__Brief A__.
From the forum thread about elven battle strategy, reproduce the passage that begins at the words "# How should" and stops after the words "the Gulf's war.".
__Brief B__.
In the forum thread about elven battle strategy, what method does the opening post say the free people of Middle-earth used instead of the Palantir for military communication?
__Brief C__.
Write the next part of the forum thread about elven battle strategy, following on from its final line.

__Page extract__.

↓

# How should the battle of unamed tears and dagor bragollach had been fought by the elves?



## Hisoka Morrow (Jun 16, 2020)

You guys all know the Palantir, and I won't insult your IQ about how it works. 
Now here's a big bug-the free people of middle-earth seldom use it for military communication, and they used some primitive methods like beacons instead.
Why didn't they use Palantir like Radio for military communication, this will make Morgoth's forces as blind and deaf as Sadam during the Gulf's war.
And these big smart elves never thought of such strategy...
Just leave anything you think as mistake made by the elves in these two battles.


----------



## Spirit of Fire (Jul 4, 2020)

Hisoka Morrow said:


> You guys all know the Palantir, and I won't insult your IQ about how it works.
> Now here's a big bug-the free people of middle-earth seldom use it for military communication, and they used some primitive methods like beacons instead.

↑

__Dataset content__.
↓

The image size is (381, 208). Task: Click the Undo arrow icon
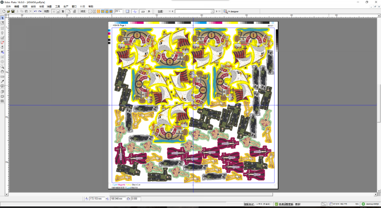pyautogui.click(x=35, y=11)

↑
↓

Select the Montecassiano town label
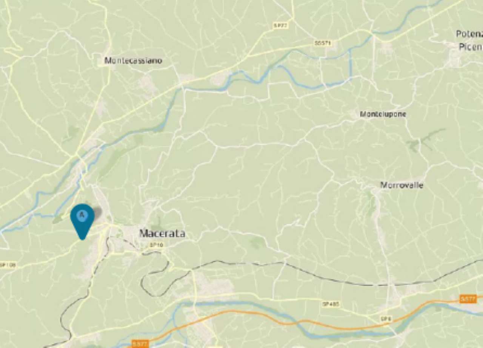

↑

__Exercise output A__.
# How should the battle of unamed tears and dagor bragollach had been fought by the elves?



## Hisoka Morrow (Jun 16, 2020)

You guys all know the Palantir, and I won't insult your IQ about how it works. 
Now here's a big bug-the free people of middle-earth seldom use it for military communication, and they used some primitive methods like beacons instead.
Why didn't they use Palantir like Radio for military communication, this will make Morgoth's forces as blind and deaf as Sadam during the Gulf's war.

__Exercise output B__.
Beacons

__Exercise output C__.
> Why didn't they use Palantir like Radio for military communication, this will make Morgoth's forces as blind and deaf as Sadam during the Gulf's war.
> And these big smart elves never thought of such strategy...
> Just leave anything you think as mistake made by the elves in these two battles.


That's a good point. Feanor made the Seeing-Stones, so presumably his sons would have had possession? I can only think that the seven sons kept one each. These guys were somewhat proud, so wouldn't have been willing to surrender their stone.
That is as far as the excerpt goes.